Sul corso Garibaldi, il lungo budello che sale verso la piazza del municipio, resta la sua casa. Affronto, sperando di farcela fino in fondo, a piedi, la strada in salita per poter rintracciare il tempo innamorato di Sinisgalli, gli episodi più significativi della sua vita scritti o raccontati nei frequenti incontri conviviali: dal ricordo del maestro che lo incoronò poeta davanti ai compagni di scuola “con un serto di salici / nell’aula gelida del convento” allo strazio delle prime partenze, alla rassegnazione degli ultimi ritorni.

In una intervista espresse il desiderio che sulla facciata della sua casa, davanti alla quale ci ritrovammo in una giornata uggiosa di dicembre, venisse incisa “a caratteri forti” la poesia del battimuro, come la chiamava in rispetto della liturgia popolare. E quella volta, in mezzo alla strada, la poesia, che era già stata tradotta in diverse lingue, cominciò a recitarla davanti a un gruppetto di ragazzi stupiti: “I fanciulli battono le monete rosse / Contro il muro. (Cadono distanti / Per terra con dolce rumore). Gridano / A squarciagola in un fuoco di guerra. / Si scambiano motti superbi / E dolcissime ingiurie. La sera / Incendia le fronti, infuria i capelli” …

Sugli ultimi versi la memoria lo tradì. Non nascose il suo disappunto. Ma cinepresa e microfono, puntuali, registrarono.

Al numero 44 di corso Garibaldi ho di fronte la casa di Leonardo. Si affaccia a strapiombo sul fosso di Libritti, una modesta boscaglia onnipresente nei ricordi e nelle citazioni del poeta. Libritti fu, dicono, anche rifugio di briganti: ma ci vuole molta fantasia per poterlo soltanto immaginare.

Sono atteso dall’amico Giuseppe sindaco di Montemurro. È riuscito a farmi entrare, per una visita furtiva, nella casa del poeta, che si apre assai di rado: un lontano erede vive altrove. Ma il sindaco è fiducioso. Il progetto del “Parco letterario”, dopo quello di Isabella Morra a Valsinni e di Carlo Levi ad Aliano, si farà, e prevede, tra i primi impegni, l’acquisto e la destinazione a museo dell’abitazione dove nacque e visse Sinisgalli.
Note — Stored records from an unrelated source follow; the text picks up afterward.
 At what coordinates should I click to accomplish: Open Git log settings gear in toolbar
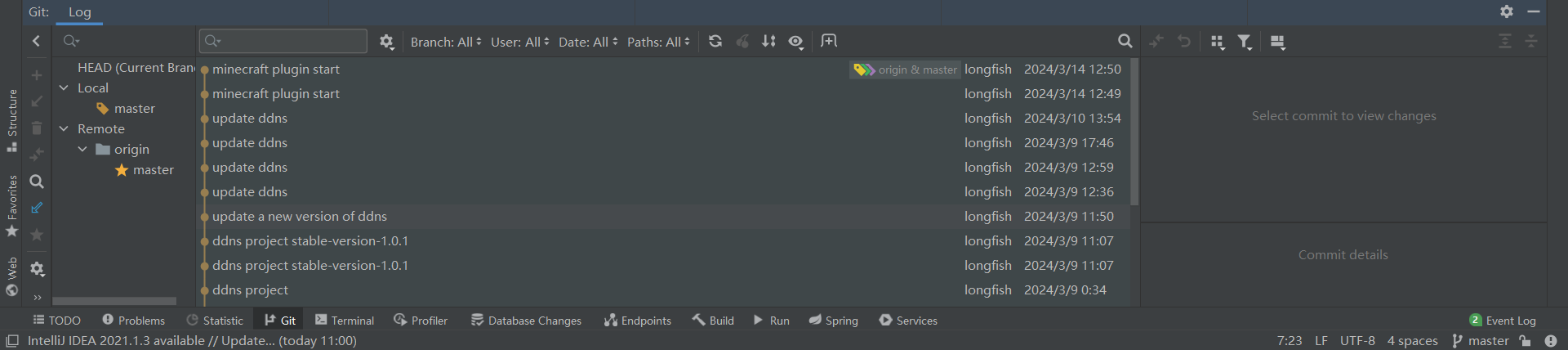coord(386,41)
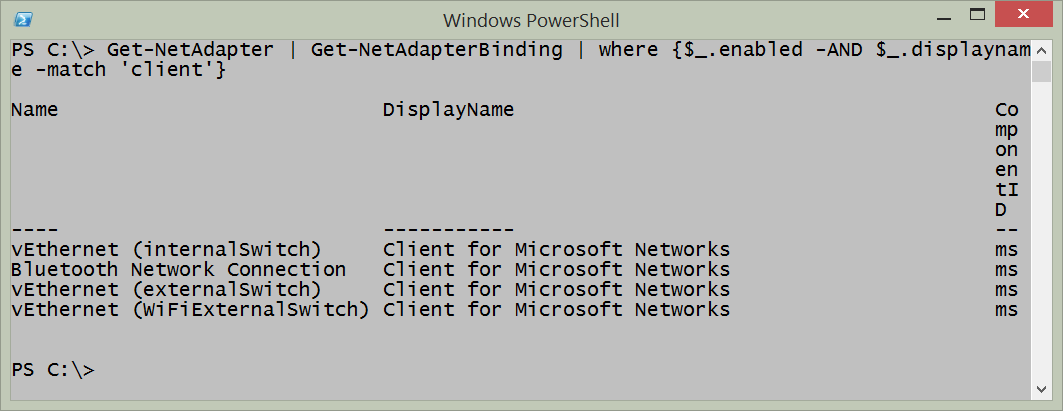The width and height of the screenshot is (1063, 411).
Task: Click Bluetooth row's Client for Microsoft Networks
Action: (556, 270)
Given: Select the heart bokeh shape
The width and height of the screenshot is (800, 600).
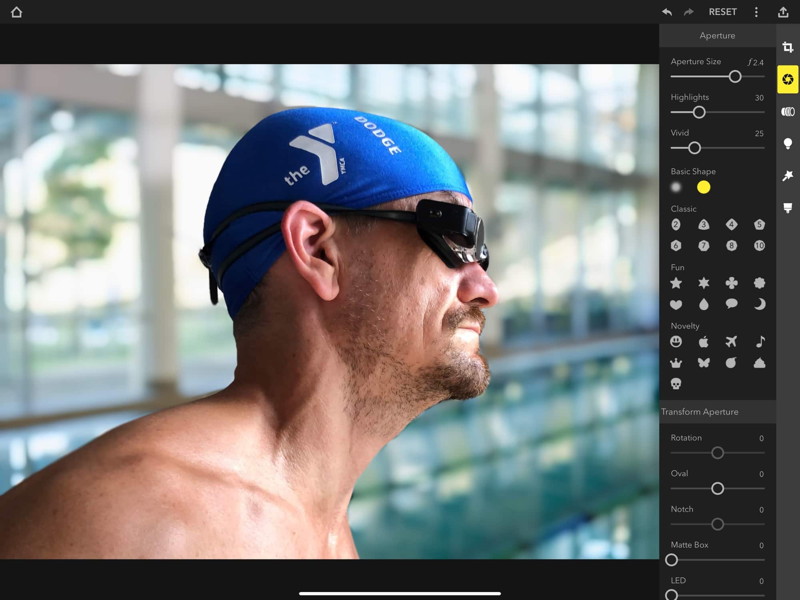Looking at the screenshot, I should click(677, 304).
“La finestra della camera di Leonardo si vede dal mio giardino. Spesso lo sentivo fischiare e cantare. Ma non canticchiare o fischiettare: emetteva questi suoni a viva forza e improvvisamente. Qualche volta, vedevo lo zigzag che faceva, seduto sulla finestra, con le spalle poggiate contro uno stipite e i piedi contro l’altro. In quella stanza Leonardo ha scritto quasi tutte le sue poesie”.

Lo ricordava così, in una corrispondenza del 1953, la pittrice Maria Padula, che frequentava casa Sinisgalli. E appena rimetto piede, dopo quasi vent’anni, nel rifugio montemurrese di Leonardo, mi trovo faccia a faccia col suo ritratto, il grande dipinto a olio che la Padula gli dedicò negli anni Quaranta. Leonardo è ritratto con la camicia bianca, il colletto alto, aperto, e gli immancabili occhiali. Se Maria gli avesse dipinto addosso un caffettano bianco, bruno di pelle, nero di occhi e di capelli, com’era, ne avrebbe fatto il ritratto di un principe arabo.
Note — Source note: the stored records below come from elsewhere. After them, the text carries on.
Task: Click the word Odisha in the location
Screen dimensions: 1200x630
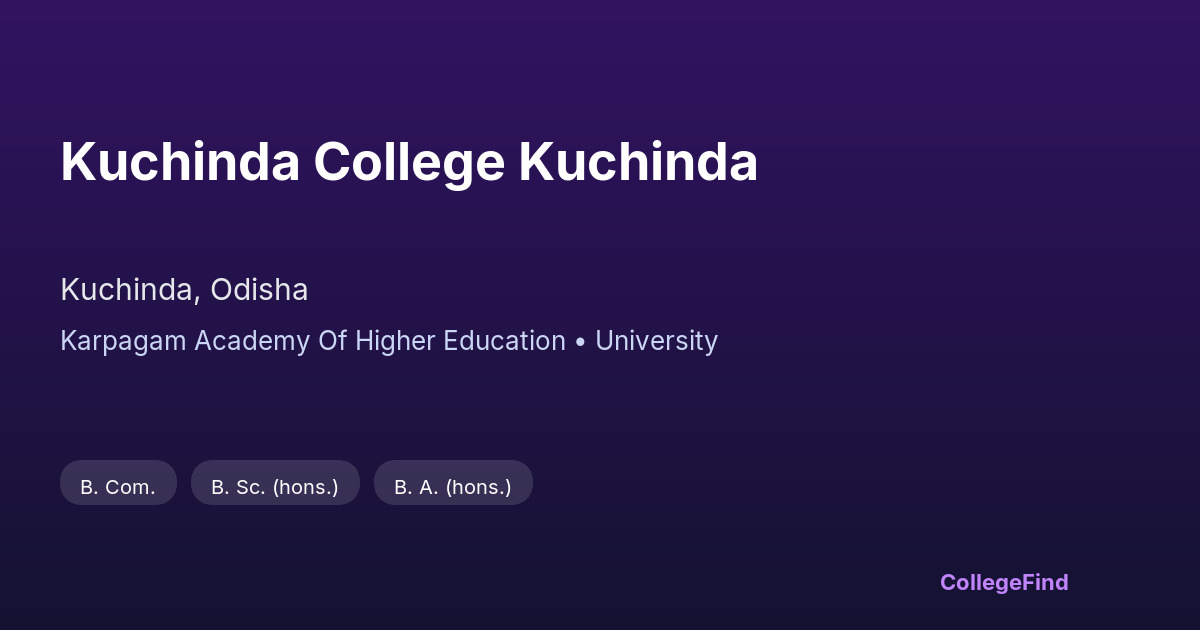Action: 259,290

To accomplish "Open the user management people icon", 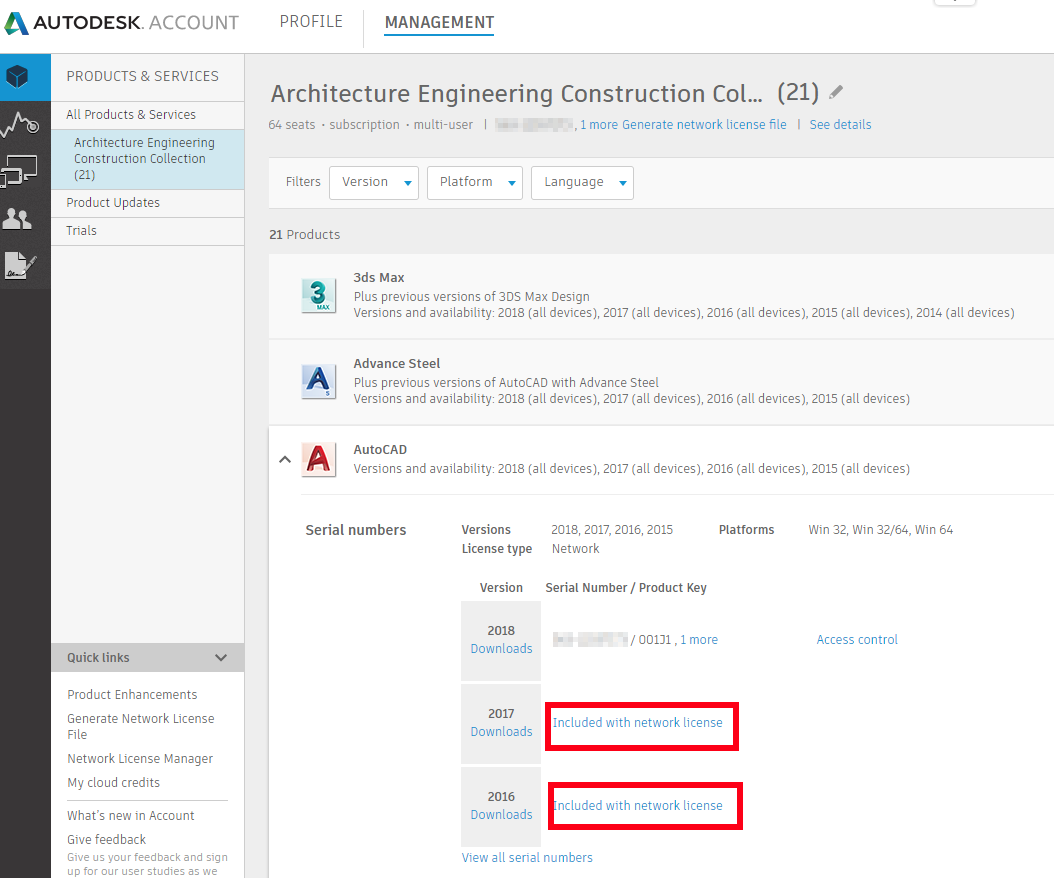I will pyautogui.click(x=17, y=218).
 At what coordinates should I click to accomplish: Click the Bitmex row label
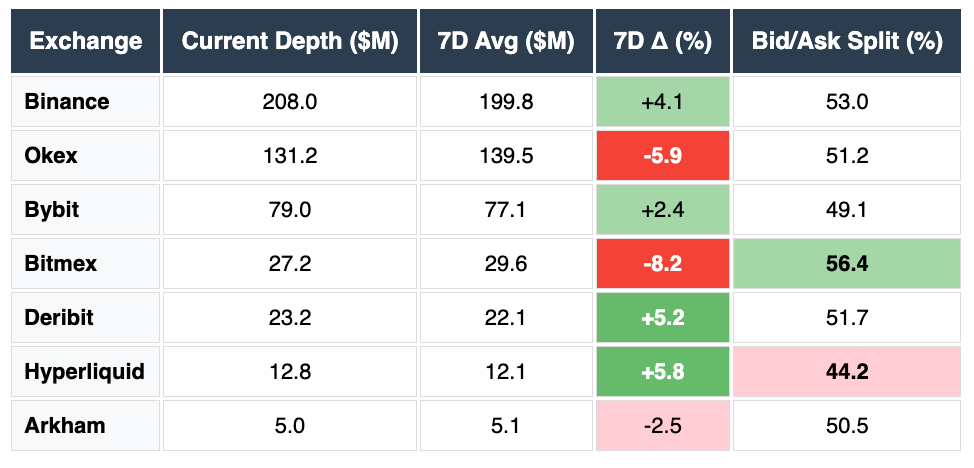pos(58,264)
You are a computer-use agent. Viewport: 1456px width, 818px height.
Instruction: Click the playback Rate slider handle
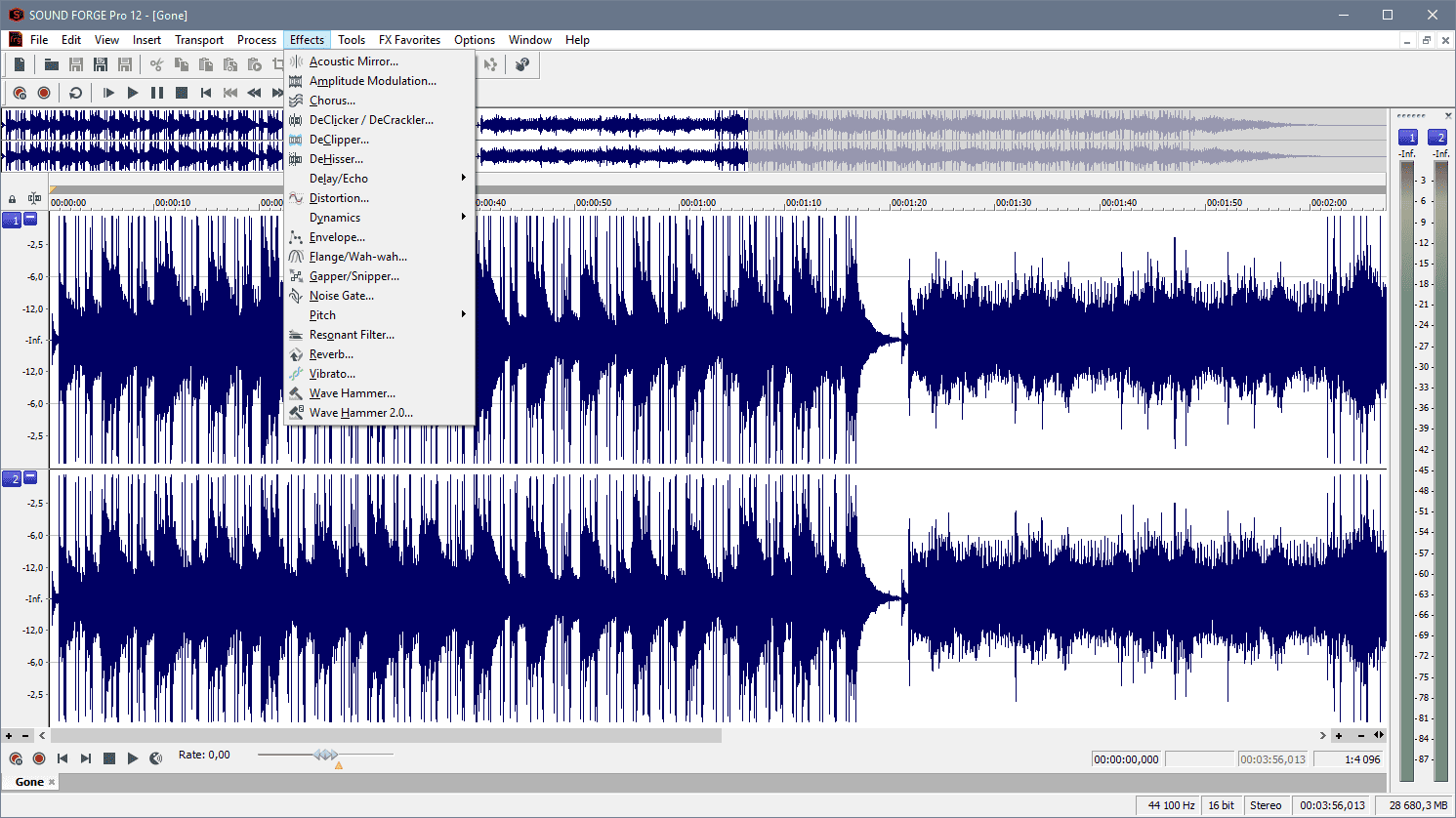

I due lati dell’ingresso dell’abitazione a due piani sono vistosamente segnati dalle lapidi. A sinistra la classica epigrafe: “Qui nacque” eccetera. A destra, là dove volle la poesia del battimuro incisa su una lunga lastra di marmo grigio. Il balconcino al piano superiore appare come sospeso sul tratto in curva di Corso Garibaldi, di cui non si intuisce nè l’inizio nè la fine. Su Libritti si affacciano quattro vicoletti, “stretti e squillanti”, che tagliano il vento.

La casa ha le volte rigorosamente di legno con travi grezze di castagno. La scala che porta alla camera da letto è di pietra, “pietra di Gorgoglione”, precisa Giuseppe, “scelta personalmente dal poeta quando diresse la ristrutturazione dello stabile”. A piano terra, nell’ampio finestrone della cucina-tinello si inquadrano in alto sulla collina, la chiesa della Madonna del Soccorso, pietoso omaggio alle vittime del terremoto del 1857, e i cipressi immobili, lungo il muro di cinta del cimitero. Gianfranco Contini in visita a Montemurro nel 1982, disse che, stranamente, nel luogo dove riposa Leonardo “si sale ai morti”: troviamo una struggente conferma da questo osservatorio che nutriva giorno per giorno l’universo del poeta.

I timbri per il pane, residui di antichi riti contadini, le ciotole di legno, i mortai di pietra sparsi sulle mensole suggeriscono ricordi in questo spazio vissuto e amato anche da Giorgia, la sua compagna che ti sorride in una fotografia giovanile da una di quelle nicchie destinate una volta alle statuine dei santi.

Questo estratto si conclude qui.